3. Czech CNEC 2.0 Model

The Czech CNEC 2.0 model is trained on the training part of the Czech Named Entity Corpus 2.0 (Ševčíková et al., 2007).

The corpus uses 46 atomic named entity types, which can be embedded, e.g., the river name Labe can be part of a name of a city as in <gu Ústí nad <gh Labem>>. In parallel, the corpus is also annotated with 7 coarser, one-character supertypes, also potentially nested. Furthermore, there are also 4 so-called NE (named entity) containers: two or more NEs are parts of a NE container (e.g., two NEs, a first name and a surname, form together a person name NE container such as in <P <pf Jan><ps Novák>>). The 4 NE containers are marked with a capital one-letter tag: P for (complex) person names, T for temporal expressions, A for addresses, and C for bibliographic items.

The latest version is nametag3-czech-cnec2.0-240830, distributed by LINDAT.

The model nametag3-czech-cnec2.0-240830 reaches 86.39 F1-measure for the fine-grained, two-character types and 89.29 for the coarse, one-character supertypes on the CNEC2.0 test data.

3.1. Acknowledgements

This work has been supported by the Grant Agency of the Czech Republic under the EXPRO program as project “LUSyD” (project No. GX20-16819X). The work described herein has also been using data provided by the LINDAT/CLARIAH-CZ Research Infrastructure, supported by the Ministry of Education, Youth and Sports of the Czech Republic (Project No. LM2023062).

Czech CNEC 2.0 model is trained on Czech Named Entity Corpus 2.0, which was created by Magda Ševčíková, Zdeněk Žabokrtský, Jana Straková and Milan Straka.

The research was carried out by Jana Straková and Milan Straka.

All models use UDPipe for tokenization.

3.1.1. Publications

Jana Straková and Milan Straka. 2025. NameTag 3: A Tool and a Service for Multilingual/Multitagset NER . In Proceedings of the 63rd Annual Meeting of the Association for Computational Linguistics (Volume 3: System Demonstrations), pages 31–39, Vienna, Austria. Association for Computational Linguistics.

Straková Jana, Straka Milan, Hajič Jan: Neural Architectures for Nested NER through Linearization. In: Proceedings of the 57th Annual Meeting of the Association for Computational Linguistics, Copyright © Association for Computational Linguistics, Stroudsburg, PA, USA, ISBN 978-1-950737-48-2, pp. 5326-5331, 2019.

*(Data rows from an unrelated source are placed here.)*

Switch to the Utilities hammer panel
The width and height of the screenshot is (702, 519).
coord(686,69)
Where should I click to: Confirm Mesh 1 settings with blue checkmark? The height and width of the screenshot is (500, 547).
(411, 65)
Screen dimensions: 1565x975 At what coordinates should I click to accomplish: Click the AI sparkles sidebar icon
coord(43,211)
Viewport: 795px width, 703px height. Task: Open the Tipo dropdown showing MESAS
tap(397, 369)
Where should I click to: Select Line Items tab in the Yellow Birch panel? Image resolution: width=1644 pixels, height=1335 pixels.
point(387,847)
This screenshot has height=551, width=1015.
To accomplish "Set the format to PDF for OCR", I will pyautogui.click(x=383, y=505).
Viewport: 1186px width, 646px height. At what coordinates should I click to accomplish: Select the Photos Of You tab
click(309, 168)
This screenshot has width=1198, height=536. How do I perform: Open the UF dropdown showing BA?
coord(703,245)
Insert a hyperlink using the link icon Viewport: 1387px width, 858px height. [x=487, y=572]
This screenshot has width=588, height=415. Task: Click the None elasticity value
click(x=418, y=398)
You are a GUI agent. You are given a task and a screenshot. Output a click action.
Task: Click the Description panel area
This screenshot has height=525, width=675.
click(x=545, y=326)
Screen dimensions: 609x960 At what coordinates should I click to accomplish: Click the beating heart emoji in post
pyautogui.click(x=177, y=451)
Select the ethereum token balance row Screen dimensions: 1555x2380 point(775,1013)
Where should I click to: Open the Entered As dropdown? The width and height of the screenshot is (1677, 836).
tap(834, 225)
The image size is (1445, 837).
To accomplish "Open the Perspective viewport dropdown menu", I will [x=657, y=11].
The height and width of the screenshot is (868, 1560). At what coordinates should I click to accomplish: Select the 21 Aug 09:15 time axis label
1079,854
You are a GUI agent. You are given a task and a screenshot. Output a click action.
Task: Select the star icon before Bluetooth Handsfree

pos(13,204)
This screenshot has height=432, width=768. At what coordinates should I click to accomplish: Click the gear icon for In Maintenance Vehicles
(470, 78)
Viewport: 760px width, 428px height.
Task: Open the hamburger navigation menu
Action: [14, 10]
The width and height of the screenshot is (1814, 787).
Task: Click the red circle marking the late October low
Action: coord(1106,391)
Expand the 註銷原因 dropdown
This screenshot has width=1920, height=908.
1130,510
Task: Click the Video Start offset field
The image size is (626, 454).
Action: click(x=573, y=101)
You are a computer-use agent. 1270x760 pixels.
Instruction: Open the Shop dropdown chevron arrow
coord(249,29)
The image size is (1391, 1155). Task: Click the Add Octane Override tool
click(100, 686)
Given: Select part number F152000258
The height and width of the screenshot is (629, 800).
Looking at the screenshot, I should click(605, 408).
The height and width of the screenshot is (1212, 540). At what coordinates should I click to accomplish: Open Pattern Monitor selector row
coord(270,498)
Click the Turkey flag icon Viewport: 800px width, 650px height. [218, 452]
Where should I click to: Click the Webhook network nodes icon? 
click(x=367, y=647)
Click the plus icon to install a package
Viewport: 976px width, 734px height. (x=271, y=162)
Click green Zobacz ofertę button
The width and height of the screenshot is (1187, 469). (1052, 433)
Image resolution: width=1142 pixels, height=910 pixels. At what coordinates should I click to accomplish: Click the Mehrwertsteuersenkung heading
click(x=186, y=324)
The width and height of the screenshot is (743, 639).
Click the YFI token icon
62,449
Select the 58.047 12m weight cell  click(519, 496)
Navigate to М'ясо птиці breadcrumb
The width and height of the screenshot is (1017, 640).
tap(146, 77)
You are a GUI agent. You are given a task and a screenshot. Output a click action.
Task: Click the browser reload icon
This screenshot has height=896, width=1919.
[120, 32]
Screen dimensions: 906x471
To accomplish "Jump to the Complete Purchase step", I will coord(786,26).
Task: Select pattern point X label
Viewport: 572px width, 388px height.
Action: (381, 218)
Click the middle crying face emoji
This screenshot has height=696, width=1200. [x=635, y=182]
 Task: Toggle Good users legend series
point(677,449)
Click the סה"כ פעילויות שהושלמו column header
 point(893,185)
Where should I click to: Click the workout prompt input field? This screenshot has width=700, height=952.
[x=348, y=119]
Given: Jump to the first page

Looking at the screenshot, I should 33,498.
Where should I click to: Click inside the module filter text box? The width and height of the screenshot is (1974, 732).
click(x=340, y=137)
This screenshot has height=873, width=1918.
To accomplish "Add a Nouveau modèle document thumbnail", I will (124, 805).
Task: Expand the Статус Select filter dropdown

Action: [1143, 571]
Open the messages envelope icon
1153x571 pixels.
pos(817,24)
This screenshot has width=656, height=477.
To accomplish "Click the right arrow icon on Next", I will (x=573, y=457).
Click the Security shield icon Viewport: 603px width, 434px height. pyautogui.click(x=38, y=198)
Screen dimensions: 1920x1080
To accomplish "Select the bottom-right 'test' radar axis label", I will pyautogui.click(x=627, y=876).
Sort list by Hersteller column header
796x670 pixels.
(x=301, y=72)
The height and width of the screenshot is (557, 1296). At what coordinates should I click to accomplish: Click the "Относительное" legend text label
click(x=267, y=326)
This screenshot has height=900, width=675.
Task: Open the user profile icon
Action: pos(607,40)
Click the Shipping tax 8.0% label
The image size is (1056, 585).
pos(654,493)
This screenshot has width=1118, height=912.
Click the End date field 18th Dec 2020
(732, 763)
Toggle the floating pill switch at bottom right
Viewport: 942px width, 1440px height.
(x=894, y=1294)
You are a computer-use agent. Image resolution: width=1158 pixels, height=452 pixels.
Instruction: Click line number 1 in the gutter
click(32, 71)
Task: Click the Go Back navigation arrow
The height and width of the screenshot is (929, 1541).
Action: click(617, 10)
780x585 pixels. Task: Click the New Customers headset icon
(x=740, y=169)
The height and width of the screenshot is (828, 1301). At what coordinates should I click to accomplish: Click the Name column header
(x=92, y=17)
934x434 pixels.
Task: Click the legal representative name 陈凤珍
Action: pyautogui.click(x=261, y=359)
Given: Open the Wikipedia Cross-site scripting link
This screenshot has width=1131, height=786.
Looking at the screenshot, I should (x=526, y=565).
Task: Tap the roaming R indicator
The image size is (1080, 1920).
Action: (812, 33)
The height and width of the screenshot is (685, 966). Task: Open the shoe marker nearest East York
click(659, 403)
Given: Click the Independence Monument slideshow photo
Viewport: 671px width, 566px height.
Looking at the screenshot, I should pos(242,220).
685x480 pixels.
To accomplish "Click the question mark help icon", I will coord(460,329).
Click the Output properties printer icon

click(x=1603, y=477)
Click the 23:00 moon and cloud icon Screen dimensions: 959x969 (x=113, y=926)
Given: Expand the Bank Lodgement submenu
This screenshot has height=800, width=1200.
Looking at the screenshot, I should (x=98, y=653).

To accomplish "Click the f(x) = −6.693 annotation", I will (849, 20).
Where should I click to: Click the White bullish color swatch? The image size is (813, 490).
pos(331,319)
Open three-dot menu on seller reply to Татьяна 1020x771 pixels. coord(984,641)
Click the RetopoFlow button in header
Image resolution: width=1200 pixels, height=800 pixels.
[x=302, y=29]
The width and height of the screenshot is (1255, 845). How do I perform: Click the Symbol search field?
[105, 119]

Straka Milan, Straková Jana, Hajič Jan: Czech Text Processing with Contextual Embeddings: POS Tagging, Lemmatization, Parsing and NER. In: Lecture Notes in Computer Science, Vol. 11697, Proceedings of the 22nd International Conference on Text, Speech and Dialogue - TSD 2019, Copyright © Springer International Publishing, Cham / Heidelberg / New York / Dordrecht / London, ISBN 978-3-030-27946-2, ISSN 0302-9743, pp. 137-150, 2019.

Straková Jana, Straka Milan, Hajič Jan, Popel Martin: Hluboké učení v automatické analýze českého textu. In: Slovo a slovesnost, Vol. 80, No. 4, Copyright © Ústav pro jazyk český AV ČR, Prague, Czech Republic, ISSN 0037-7031, pp. 306-327, Dec 2019.

4. Multilingual Model

NameTag 3 multilingual models are single models trained on multiple datasets in multiple languages.

The multilingual model has the following versions:

The latest version is nametag3-multilingual-260521, distributed via LINDAT. It was trained on 25 datasets in 20 languages and achieves state-of-the-art results on 31 datasets in 23 languages, as of May 2026.
The previous version is nametag3-multilingual-250203, distributed via LINDAT. It was trained on 21 datasets across 17 languages and achieves state-of-the-art results on 20 evaluation datasets in 15 languages, as of February 2025.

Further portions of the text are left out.